Bridgewater’s Gains in the First Two Months of 2024 Cover Last Year’s Losses

The flagship fund’s returns stand out among a group of macro funds that posted mixed results.


Illustration by II

Bridgewater Associates’ flagship Pure Alpha 18% fund jumped 7.8 percent in February, boosting its gain for the first two months of the year to 9.9 percent, say two people who have seen the results. As a result, the macro giant has more than made up last year’s loss, when the fund, also known as PA II, dropped 7.6 percent.

Discovery Global Opportunity Fund is also doing well this year. It was up a little more than 2 percent last month and 9.17 percent for the year, according to an investor. The fund made money in all asset classes even though it was net short equities by about an average of 10 percent for the year, says the investor.

Institutional Investor previously reported that Discovery Capital Management founder Robert Citrone told clients in a January 2 market outlook that from the vantage point of his more than 30 years of investing it’s an “opportune time to generate superior risk-adjusted returns” in all asset classes and in both emerging- and developed markets.

Other macro funds lost money in February and are barely profitable or in the red for the year.

Caxton Global Investment is up just 56 basis points after dropping 1.26 percent in February, says someone who has seen the results.

Several Brevan Howard funds fell into the red for the year after suffering sharp losses last month. For example, BH Macro Fund is down 2.89 percent in 2024 after losing 3.12 percent in February, according to the firm. In January, when the fund was up 23 basis points, all gains came from interest rate markets, per the most recent monthly report. That gain was offset mostly by losses from equities. It is unknown what drove February’s drop.

The volatile Haidar Jupiter Fund, meanwhile, dropped 1.18 percent in February, extending its loss for the year to 5.4 percent, according to a monthly email sent to clients and seen by II. The fund fell 4.27 percent in January, with most of the decline coming from the fixed-income strategy. Foreign exchange played a smaller role, according to the January report.

The Haidar fund’s losses were offset somewhat by equities trading.

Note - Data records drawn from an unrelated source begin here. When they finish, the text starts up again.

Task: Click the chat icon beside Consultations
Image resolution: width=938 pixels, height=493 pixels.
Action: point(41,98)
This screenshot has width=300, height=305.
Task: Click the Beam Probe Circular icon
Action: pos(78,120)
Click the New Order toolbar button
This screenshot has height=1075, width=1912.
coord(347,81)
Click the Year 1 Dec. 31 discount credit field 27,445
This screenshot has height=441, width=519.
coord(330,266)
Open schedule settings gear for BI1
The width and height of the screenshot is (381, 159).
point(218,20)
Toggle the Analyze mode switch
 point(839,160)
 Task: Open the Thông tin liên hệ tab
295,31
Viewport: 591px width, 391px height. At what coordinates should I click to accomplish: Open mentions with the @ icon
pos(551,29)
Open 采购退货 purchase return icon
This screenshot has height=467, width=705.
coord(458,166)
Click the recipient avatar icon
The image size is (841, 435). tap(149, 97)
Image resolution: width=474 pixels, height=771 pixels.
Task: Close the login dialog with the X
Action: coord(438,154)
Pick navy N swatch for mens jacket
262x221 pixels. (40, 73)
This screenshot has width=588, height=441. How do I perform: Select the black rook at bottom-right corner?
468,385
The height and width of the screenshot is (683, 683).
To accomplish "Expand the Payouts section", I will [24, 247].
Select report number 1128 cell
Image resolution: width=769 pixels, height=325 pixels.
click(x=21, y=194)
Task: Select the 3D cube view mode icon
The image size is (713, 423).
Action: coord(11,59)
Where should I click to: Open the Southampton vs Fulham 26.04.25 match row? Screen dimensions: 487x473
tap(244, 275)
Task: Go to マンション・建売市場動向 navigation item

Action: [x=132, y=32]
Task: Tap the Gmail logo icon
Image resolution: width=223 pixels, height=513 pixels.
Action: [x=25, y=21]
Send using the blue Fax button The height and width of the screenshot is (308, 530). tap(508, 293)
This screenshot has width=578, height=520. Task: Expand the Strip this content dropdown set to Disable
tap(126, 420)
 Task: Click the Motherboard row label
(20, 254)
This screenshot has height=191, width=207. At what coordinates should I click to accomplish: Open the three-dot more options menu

Heading into February, fixed-income accounted for 42 percent of capital; foreign exchange made up 20 percent, equities 19 percent, and commodities 16 percent.

“The Fund . . . suffered [in January] from U.S.-dollar strength and weakness in global bonds and the yen,” Haidar told clients in the January report. “Looking ahead, central bankers appear determined not to be led by market expectations regarding rate cuts. Consequently, we anticipate further short-term weakness in bonds. But with real rates becoming more and more restrictive as rate cuts are slow-walked, the probability of growth downturns requiring more than just maintenance cuts rises.”